*Source extract*.
------

First, consider Microsoft’s certifications. As a 15-year veteran of the IT industry, I believe I am qualified to state unequivocally that Microsoft certifications are utterly worthless. This is partially because of the proliferation of braindumps. There is no knowledge requirement whatsover to sit the Microsoft exams. You don’t even need to look at a Microsoft product to pass a Microsoft test – go memorize a braindump and pass the test. We’ve all encountered paper MCSEs – their existence completely devalues the certification. I consider the MCSE nothing more than a little checkbox on some recruiter’s wish list.

I would go so far as to say that Microsoft’s test are specifically geared towards memorizers – they acutally encourage braindumping by focusing on irrelevant details and not on core skills. Passing a Microsoft exam has everything to do with memorization and almost nothing to do with your skill as a Windows admin.

------

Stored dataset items
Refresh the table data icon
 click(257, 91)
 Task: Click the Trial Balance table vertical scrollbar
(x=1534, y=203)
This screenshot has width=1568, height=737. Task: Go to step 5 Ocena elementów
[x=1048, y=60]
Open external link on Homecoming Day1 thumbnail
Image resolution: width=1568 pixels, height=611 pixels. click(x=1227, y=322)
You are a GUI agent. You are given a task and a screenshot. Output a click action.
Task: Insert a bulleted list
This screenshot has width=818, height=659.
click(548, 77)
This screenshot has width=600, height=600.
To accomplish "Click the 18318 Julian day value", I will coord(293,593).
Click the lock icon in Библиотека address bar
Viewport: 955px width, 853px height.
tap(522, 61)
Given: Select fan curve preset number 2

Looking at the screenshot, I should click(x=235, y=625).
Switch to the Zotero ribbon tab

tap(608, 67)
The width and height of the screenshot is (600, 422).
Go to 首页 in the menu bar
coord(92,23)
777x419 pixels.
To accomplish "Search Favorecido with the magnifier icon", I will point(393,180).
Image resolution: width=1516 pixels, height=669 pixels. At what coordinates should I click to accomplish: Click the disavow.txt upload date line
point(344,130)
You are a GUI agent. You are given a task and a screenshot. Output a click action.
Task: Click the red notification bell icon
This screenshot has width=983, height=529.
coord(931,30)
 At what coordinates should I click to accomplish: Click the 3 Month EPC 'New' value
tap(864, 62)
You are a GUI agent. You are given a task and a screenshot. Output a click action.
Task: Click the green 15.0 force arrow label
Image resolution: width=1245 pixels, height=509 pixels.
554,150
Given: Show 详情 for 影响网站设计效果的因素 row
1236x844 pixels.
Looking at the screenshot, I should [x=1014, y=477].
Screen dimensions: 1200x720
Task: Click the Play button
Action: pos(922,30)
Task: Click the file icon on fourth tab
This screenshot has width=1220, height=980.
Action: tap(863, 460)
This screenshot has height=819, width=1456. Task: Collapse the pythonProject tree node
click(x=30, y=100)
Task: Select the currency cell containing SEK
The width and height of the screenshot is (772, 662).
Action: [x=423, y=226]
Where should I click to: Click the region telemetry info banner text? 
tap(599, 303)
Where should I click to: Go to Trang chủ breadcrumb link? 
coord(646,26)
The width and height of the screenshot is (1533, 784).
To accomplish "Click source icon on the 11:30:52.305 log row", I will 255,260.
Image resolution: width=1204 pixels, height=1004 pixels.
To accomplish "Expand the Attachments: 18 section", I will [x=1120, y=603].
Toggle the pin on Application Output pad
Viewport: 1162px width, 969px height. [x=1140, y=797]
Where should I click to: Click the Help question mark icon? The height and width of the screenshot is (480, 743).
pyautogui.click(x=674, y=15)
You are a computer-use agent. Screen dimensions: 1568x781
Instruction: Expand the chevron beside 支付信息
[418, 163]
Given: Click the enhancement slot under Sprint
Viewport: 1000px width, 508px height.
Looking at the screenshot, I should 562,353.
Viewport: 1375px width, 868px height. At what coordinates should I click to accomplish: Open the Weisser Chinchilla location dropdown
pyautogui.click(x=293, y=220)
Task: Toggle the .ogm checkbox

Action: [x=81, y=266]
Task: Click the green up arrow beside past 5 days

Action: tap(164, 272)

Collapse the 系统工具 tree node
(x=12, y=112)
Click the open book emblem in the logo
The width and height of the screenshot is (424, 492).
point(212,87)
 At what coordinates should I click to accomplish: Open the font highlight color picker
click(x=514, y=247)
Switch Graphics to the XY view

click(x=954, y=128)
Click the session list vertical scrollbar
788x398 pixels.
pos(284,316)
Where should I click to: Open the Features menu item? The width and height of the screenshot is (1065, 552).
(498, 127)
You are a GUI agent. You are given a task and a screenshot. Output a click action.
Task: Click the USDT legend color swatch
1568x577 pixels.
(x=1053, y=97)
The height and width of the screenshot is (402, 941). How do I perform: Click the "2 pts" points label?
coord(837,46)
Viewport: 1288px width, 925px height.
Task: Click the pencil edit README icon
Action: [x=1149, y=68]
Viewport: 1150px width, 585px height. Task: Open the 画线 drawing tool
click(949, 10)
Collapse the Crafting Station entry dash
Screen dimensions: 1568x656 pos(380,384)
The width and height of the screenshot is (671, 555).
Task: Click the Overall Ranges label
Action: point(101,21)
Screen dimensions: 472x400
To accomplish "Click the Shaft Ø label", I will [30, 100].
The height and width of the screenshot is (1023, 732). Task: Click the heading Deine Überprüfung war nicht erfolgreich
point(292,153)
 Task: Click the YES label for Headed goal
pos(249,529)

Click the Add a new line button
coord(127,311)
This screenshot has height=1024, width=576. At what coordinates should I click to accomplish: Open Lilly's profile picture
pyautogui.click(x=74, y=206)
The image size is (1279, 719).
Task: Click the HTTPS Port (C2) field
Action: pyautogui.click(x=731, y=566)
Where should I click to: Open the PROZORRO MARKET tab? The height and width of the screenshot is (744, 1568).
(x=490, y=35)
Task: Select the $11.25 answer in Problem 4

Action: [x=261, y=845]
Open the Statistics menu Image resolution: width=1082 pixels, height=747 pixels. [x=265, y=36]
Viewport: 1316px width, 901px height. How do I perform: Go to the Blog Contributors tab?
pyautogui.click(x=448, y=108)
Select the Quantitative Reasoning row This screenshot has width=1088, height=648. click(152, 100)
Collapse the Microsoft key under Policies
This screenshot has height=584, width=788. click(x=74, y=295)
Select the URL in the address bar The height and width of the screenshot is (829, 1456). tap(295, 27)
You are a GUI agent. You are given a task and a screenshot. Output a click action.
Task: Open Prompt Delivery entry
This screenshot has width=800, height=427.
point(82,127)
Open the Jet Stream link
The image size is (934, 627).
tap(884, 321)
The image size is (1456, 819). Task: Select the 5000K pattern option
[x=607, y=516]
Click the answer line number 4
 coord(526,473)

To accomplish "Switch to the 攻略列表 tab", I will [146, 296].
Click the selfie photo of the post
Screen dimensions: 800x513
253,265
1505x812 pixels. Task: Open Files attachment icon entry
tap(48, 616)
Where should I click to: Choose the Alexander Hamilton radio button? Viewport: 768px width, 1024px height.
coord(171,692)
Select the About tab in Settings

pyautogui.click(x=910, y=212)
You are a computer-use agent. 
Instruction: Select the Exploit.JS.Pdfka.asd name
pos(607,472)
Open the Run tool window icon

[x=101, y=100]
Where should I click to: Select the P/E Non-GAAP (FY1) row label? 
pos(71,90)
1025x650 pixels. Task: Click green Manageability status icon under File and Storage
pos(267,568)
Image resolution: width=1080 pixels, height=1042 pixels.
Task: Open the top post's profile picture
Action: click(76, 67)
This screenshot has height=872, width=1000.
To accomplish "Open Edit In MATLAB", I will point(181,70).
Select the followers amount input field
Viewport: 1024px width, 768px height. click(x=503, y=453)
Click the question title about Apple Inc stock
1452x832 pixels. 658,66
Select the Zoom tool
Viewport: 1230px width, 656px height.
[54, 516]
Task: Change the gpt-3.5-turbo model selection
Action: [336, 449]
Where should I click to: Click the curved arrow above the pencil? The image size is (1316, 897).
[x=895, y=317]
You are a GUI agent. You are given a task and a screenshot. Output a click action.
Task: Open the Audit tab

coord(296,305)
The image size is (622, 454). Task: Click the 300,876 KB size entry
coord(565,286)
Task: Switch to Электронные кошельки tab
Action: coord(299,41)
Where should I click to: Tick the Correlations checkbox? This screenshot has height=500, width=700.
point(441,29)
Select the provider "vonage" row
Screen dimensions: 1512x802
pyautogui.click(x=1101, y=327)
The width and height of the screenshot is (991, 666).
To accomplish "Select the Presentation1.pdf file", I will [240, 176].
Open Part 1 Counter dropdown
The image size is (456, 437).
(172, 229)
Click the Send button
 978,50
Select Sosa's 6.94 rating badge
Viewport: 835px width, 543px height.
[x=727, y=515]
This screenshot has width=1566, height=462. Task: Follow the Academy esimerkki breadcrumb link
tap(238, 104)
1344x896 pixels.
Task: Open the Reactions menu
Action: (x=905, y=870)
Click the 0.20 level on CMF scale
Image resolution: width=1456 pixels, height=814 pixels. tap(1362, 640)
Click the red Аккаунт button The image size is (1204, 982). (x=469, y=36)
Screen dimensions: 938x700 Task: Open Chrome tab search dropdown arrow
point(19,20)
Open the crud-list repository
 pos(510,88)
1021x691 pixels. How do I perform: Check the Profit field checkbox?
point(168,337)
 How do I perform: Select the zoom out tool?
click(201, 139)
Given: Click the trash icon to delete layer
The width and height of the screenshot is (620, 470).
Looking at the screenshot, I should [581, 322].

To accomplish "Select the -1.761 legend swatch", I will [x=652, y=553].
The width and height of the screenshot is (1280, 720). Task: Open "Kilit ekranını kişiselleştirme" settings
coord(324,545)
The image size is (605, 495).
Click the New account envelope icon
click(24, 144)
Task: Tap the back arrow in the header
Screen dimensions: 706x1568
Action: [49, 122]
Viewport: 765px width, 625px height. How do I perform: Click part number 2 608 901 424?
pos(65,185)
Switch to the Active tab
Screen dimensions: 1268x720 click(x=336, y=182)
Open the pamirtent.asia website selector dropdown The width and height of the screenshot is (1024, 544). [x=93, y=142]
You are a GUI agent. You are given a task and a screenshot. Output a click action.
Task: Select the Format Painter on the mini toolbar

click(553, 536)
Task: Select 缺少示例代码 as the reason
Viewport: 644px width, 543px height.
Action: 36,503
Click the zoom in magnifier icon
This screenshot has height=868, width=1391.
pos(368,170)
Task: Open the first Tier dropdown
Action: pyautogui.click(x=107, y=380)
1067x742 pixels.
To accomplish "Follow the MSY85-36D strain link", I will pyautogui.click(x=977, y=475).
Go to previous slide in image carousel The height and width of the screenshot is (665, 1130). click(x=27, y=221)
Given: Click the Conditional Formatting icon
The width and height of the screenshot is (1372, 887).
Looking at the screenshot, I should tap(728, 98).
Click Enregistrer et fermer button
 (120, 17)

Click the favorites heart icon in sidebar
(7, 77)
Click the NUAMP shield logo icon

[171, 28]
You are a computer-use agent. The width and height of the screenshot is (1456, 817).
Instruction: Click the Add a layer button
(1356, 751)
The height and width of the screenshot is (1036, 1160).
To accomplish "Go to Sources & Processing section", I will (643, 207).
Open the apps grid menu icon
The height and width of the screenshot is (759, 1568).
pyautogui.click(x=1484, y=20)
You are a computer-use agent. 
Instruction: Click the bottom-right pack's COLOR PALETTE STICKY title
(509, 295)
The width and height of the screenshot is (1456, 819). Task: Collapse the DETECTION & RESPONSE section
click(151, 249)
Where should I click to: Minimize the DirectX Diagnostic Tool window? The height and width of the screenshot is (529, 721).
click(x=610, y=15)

------

*Tasks to perform*.
**1)** Reproduce the passage on Microsoft certifications, everything from "I would go so" down to "a Windows admin.", replacing "Windows admin" with "Windows administrator".
**2)** Output the records as a Markdown table with the columns Row and Record line, covering everything from the line that contains "Where should I click to: Select" down to the line that contains "Action: click(76, 67)" and omitting blank lines.

*Per-task answers*.
**1)**
I would go so far as to say that Microsoft’s test are specifically geared towards memorizers – they acutally encourage braindumping by focusing on irrelevant details and not on core skills. Passing a Microsoft exam has everything to do with memorization and almost nothing to do with your skill as a Windows administrator.

**2)**
| Row | Record line |
|---|---|
| 1 | Where should I click to: Select the P/E Non-GAAP (FY1) row label?  |
| 2 | pos(71,90) |
| 3 | 1025x650 pixels. Task: Click green Manageability status icon under File and Storage |
| 4 | pos(267,568) |
| 5 | Image resolution: width=1080 pixels, height=1042 pixels. |
| 6 | Task: Open the top post's profile picture |
| 7 | Action: click(76, 67) |